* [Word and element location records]
= = =
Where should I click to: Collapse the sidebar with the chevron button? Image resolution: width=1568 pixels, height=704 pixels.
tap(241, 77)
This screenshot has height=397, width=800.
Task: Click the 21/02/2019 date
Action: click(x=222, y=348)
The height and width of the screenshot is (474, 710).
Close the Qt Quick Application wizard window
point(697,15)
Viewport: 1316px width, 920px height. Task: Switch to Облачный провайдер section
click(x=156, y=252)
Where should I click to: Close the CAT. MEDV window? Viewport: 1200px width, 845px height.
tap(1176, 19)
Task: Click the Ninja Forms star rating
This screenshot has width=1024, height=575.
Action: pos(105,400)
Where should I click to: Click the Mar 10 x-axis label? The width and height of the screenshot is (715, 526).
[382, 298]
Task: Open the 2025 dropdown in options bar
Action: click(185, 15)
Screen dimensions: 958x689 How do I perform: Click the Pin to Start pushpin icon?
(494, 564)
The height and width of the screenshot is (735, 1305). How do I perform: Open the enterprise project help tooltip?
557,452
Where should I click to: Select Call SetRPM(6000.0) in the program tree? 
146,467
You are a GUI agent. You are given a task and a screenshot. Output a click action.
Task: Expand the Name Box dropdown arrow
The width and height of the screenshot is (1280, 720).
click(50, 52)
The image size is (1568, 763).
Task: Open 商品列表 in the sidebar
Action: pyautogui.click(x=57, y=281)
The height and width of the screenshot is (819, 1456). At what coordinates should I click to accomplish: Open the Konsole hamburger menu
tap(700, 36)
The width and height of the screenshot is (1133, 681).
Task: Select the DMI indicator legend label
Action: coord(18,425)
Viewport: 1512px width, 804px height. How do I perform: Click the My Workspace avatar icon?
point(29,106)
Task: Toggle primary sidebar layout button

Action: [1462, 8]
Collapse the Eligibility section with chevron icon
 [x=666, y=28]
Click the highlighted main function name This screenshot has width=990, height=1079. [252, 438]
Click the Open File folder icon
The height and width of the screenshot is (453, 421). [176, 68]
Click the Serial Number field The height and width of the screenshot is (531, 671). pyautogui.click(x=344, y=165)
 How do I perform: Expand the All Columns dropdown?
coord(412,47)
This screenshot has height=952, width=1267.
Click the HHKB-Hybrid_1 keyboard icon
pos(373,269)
= = =
* [Exercise brief] Lay out every line of the listing above as a numbered list, leaving out the blank lines.

* [Output for this exercise]
1. Where should I click to: Collapse the sidebar with the chevron button? Image resolution: width=1568 pixels, height=704 pixels.
2. tap(241, 77)
3. This screenshot has height=397, width=800.
4. Task: Click the 21/02/2019 date
5. Action: click(x=222, y=348)
6. The height and width of the screenshot is (474, 710).
7. Close the Qt Quick Application wizard window
8. point(697,15)
9. Viewport: 1316px width, 920px height. Task: Switch to Облачный провайдер section
10. click(x=156, y=252)
11. Where should I click to: Close the CAT. MEDV window? Viewport: 1200px width, 845px height.
12. tap(1176, 19)
13. Task: Click the Ninja Forms star rating
14. This screenshot has width=1024, height=575.
15. Action: pos(105,400)
16. Where should I click to: Click the Mar 10 x-axis label? The width and height of the screenshot is (715, 526).
17. [382, 298]
18. Task: Open the 2025 dropdown in options bar
19. Action: click(185, 15)
20. Screen dimensions: 958x689 How do I perform: Click the Pin to Start pushpin icon?
21. (494, 564)
22. The height and width of the screenshot is (735, 1305). How do I perform: Open the enterprise project help tooltip?
23. 557,452
24. Where should I click to: Select Call SetRPM(6000.0) in the program tree? 
25. 146,467
26. You are a GUI agent. You are given a task and a screenshot. Output a click action.
27. Task: Expand the Name Box dropdown arrow
28. The width and height of the screenshot is (1280, 720).
29. click(50, 52)
30. The image size is (1568, 763).
31. Task: Open 商品列表 in the sidebar
32. Action: pyautogui.click(x=57, y=281)
33. The height and width of the screenshot is (819, 1456). At what coordinates should I click to accomplish: Open the Konsole hamburger menu
34. tap(700, 36)
35. The width and height of the screenshot is (1133, 681).
36. Task: Select the DMI indicator legend label
37. Action: coord(18,425)
38. Viewport: 1512px width, 804px height. How do I perform: Click the My Workspace avatar icon?
39. point(29,106)
40. Task: Toggle primary sidebar layout button
41. Action: [1462, 8]
42. Collapse the Eligibility section with chevron icon
43.  [x=666, y=28]
44. Click the highlighted main function name This screenshot has width=990, height=1079. [252, 438]
45. Click the Open File folder icon
46. The height and width of the screenshot is (453, 421). [176, 68]
47. Click the Serial Number field The height and width of the screenshot is (531, 671). pyautogui.click(x=344, y=165)
48.  How do I perform: Expand the All Columns dropdown?
49. coord(412,47)
50. This screenshot has height=952, width=1267.
51. Click the HHKB-Hybrid_1 keyboard icon
52. pos(373,269)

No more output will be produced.